Mehta was driving home from work in Gurugram when his vehicle smashed through a low boundary and plunged into a deep, water-filled excavation pit on an adjoining commercial plot in Sector 150. The pit was unfenced, unmarked and unlit. There were no barricades, no reflectors and no warning signs in a city that prides itself on planned development.
But Mehta did not die on impact. Trapped in his partially submerged car, he managed to climb onto the roof and call his father. For a harrowing 90 minutes, he pleaded to be rescued. Police reached the site while he was still alive and crying for help. Yet no one entered the water. Unable to swim, he clung to the vehicle until exhaustion and cold overwhelmed him. When he was finally pulled out, he was dead.

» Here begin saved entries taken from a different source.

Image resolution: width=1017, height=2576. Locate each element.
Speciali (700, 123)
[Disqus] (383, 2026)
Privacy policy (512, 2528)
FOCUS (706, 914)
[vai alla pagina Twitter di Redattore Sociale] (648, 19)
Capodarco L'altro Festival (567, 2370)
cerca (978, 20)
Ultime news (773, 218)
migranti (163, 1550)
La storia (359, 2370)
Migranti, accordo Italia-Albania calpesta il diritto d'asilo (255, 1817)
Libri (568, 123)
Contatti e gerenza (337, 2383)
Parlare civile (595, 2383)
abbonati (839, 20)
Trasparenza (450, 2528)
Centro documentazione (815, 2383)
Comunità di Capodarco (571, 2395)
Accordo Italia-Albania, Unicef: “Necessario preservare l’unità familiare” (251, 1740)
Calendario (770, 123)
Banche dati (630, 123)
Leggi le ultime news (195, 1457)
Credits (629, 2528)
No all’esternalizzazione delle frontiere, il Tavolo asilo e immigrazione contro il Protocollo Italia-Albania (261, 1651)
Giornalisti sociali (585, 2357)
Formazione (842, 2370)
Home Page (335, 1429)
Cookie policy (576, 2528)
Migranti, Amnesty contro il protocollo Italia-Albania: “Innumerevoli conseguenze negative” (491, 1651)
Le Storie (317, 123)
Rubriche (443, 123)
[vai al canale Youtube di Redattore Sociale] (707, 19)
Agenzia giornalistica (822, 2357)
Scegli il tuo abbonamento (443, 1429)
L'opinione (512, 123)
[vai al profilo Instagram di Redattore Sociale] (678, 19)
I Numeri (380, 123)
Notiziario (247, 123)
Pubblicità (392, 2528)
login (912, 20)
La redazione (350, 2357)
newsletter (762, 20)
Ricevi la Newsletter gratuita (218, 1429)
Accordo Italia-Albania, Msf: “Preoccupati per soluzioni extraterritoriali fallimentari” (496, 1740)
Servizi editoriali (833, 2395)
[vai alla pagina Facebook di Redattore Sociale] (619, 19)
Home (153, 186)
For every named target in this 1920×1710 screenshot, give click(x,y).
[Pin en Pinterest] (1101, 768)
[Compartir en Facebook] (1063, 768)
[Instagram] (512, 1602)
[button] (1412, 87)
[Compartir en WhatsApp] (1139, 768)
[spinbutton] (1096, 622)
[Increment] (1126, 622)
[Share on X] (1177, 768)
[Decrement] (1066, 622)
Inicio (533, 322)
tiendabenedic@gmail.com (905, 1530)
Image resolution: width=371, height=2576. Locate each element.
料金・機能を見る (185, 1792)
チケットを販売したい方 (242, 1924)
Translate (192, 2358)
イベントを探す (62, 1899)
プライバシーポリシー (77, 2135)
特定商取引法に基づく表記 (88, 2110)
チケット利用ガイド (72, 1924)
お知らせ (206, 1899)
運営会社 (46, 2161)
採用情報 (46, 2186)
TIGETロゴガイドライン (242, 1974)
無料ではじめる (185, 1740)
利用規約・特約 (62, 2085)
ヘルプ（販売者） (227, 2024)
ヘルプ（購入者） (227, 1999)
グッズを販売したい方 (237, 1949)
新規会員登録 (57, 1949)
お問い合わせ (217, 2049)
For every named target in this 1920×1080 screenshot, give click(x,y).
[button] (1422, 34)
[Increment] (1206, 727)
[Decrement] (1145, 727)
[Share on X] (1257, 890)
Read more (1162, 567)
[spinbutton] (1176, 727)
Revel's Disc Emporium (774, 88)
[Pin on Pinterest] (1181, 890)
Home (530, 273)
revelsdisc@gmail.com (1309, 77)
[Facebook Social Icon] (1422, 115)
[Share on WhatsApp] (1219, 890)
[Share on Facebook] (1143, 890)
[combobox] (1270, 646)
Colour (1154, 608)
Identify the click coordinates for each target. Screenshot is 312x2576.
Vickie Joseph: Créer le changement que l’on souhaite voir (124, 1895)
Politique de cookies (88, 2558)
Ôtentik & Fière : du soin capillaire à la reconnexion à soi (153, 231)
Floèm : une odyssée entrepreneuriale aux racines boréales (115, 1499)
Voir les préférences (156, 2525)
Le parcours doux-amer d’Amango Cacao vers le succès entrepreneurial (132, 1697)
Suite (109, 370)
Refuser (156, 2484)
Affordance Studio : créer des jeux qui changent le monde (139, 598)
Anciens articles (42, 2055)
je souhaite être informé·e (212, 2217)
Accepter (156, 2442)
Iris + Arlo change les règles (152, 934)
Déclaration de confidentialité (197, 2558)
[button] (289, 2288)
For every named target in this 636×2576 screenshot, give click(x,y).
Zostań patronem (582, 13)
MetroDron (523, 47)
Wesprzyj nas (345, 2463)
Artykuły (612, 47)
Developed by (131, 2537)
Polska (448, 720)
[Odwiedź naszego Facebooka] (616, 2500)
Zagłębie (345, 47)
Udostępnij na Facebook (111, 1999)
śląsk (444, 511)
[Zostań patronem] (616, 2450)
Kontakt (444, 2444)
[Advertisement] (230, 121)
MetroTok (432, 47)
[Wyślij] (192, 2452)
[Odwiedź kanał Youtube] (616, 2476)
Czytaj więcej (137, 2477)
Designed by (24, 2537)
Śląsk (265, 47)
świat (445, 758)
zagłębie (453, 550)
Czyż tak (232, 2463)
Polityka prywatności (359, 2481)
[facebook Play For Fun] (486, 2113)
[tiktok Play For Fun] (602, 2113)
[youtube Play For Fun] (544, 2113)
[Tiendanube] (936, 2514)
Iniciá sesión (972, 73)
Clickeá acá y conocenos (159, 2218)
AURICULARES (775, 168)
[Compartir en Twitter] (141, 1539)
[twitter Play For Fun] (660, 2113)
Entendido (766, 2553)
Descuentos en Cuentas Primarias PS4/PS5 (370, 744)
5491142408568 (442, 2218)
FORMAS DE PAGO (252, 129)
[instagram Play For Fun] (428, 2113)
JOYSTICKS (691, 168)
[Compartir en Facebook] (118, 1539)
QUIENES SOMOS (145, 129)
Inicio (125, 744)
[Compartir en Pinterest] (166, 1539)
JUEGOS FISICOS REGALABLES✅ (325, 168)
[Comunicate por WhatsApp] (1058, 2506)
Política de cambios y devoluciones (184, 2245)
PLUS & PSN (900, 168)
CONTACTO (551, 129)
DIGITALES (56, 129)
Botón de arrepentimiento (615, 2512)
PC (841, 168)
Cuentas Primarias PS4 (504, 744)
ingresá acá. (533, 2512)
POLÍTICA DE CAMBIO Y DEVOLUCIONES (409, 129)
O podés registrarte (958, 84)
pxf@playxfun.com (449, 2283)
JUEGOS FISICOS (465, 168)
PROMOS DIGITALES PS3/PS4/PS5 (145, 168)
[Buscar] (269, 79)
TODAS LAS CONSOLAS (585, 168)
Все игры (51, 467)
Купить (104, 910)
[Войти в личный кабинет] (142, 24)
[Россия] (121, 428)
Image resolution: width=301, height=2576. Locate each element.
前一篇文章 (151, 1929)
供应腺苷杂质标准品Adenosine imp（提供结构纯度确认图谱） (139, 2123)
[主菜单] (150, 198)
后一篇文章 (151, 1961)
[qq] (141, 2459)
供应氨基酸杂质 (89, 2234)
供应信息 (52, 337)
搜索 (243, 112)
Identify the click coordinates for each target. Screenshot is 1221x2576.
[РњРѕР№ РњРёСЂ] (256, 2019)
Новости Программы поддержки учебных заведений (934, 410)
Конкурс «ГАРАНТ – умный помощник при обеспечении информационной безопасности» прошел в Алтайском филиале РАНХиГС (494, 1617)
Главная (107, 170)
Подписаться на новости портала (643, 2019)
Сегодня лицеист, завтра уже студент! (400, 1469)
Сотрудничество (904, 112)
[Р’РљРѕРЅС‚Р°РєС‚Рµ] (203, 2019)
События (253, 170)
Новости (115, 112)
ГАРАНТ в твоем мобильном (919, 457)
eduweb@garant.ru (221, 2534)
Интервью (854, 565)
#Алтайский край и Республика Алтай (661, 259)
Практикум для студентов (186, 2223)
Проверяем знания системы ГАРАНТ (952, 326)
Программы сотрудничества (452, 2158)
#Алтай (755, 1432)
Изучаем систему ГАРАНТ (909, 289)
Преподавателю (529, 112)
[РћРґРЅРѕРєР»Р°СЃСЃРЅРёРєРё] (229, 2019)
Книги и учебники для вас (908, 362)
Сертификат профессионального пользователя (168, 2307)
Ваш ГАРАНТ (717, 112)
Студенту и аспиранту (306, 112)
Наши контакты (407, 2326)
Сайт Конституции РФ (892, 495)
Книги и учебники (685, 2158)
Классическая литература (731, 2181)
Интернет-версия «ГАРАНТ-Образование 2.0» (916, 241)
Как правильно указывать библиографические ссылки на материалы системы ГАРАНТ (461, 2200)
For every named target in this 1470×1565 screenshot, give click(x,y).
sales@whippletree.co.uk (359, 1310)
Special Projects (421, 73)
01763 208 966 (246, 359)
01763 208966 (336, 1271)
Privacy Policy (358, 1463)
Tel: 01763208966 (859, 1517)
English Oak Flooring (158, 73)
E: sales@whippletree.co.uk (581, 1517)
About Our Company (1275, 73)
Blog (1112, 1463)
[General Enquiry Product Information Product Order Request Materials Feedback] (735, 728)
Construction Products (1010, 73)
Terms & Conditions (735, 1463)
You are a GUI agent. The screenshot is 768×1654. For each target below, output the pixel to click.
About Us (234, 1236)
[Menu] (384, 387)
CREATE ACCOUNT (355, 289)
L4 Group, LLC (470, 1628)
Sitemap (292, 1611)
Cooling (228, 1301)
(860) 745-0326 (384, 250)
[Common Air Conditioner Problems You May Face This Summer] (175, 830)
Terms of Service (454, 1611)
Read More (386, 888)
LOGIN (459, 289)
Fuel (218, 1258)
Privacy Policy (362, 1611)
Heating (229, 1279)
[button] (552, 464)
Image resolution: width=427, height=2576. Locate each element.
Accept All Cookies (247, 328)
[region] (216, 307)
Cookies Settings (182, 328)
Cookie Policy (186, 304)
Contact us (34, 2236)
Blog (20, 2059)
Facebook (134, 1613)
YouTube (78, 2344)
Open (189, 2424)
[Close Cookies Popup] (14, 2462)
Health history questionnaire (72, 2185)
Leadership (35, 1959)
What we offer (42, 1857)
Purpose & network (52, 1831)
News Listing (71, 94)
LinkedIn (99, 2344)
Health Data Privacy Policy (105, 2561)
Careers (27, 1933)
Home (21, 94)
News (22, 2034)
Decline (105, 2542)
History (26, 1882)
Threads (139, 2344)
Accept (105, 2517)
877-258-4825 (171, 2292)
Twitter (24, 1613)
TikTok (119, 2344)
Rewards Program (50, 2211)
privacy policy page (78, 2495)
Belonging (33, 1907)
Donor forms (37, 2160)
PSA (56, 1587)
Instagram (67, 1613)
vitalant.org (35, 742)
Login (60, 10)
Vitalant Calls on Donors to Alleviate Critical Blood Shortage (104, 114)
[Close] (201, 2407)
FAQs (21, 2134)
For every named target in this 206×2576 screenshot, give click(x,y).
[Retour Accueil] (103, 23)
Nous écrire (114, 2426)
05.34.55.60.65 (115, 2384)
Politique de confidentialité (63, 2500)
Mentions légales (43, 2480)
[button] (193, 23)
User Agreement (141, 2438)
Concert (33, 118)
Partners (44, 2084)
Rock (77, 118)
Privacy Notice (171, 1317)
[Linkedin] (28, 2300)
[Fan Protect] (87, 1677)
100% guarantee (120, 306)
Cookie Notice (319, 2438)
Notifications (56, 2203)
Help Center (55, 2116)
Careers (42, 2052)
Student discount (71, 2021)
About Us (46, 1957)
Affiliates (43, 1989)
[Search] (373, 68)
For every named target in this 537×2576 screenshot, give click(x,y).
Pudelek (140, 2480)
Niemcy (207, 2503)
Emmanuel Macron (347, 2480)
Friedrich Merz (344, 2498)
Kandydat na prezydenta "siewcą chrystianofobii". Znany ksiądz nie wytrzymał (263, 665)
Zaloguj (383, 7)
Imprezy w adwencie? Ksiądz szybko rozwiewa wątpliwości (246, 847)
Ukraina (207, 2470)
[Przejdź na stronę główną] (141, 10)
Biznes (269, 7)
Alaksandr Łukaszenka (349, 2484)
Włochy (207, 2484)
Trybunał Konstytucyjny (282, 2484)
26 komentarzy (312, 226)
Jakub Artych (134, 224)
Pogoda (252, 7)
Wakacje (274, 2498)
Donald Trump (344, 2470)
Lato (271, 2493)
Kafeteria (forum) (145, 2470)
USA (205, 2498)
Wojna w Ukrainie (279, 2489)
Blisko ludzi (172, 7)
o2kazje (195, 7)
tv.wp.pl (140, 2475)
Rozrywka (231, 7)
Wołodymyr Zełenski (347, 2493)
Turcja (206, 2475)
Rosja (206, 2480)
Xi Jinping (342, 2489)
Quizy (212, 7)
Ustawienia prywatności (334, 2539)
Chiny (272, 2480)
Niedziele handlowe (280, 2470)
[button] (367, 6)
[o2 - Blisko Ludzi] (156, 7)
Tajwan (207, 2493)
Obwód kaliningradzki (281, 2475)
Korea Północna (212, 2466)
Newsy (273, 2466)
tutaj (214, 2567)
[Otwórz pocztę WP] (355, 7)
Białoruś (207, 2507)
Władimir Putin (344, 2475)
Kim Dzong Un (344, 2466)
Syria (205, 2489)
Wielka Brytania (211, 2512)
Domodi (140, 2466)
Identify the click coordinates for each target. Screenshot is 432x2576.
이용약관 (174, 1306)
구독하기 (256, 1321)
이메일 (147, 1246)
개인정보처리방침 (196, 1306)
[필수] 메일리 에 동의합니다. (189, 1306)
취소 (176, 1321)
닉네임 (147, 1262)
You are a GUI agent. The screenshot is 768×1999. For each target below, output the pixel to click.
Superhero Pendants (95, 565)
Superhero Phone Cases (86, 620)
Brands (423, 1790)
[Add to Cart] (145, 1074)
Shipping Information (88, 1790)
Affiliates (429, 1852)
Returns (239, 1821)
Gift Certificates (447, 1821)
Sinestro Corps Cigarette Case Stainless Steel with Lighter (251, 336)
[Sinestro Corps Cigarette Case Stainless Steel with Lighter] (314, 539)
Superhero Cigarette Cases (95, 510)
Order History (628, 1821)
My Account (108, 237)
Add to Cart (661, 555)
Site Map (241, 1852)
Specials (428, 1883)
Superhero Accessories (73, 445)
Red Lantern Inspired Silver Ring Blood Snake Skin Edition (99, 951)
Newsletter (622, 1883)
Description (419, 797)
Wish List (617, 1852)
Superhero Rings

The excavation pit existed because the Uttar Pradesh irrigation department and the Noida Authority failed to construct a rainwater regulator despite an agreement reached in 2023. Water mismanagement at the Hindon–Yamuna confluence allowed rainwater to accumulate unchecked in a dug-up plot, effectively converting it into an unfenced waterbody beside a public road. There was no drainage, no monitoring and no safety barrier. Following Mehta’s death, officials began playing the blame game in earnest.
The road design compounded the risk. The stretch features a sharp 90-degree turn that becomes especially hazardous in fog. It has no advance warning signage, no adequate lighting and no robust crash barriers. Local residents say accidents had occurred at the same spot earlier and that repeated requests for reflectors and barricades were ignored.
The rescue operation was the most damning chapter of all. It beggars belief that despite multiple agencies including the police, fire services, the State Disaster Response Force and the National Disaster Response Force arriving on the spot, no one was trained, equipped or apparently authorised to enter the water to rescue a dying man. Officials later explained that rescuers feared additional casualties. In plain terms, the State watched a man drown because it had not planned for the possibility that someone might need saving.
One can understand or perhaps even come to terms if the victim had been trapped in some remote ravine or a Himalayan gorge. But this was an urban rescue involving a conscious victim who held on for life for a full 90 minutes. And yet, the government authorities failed a basic duty.
Yuvraj Mehta’s death is no road accident. It is administrative failure with lethal consequences. His death is the sorry outcome of a form of governance that treats safety as optional and accountability as negotiable.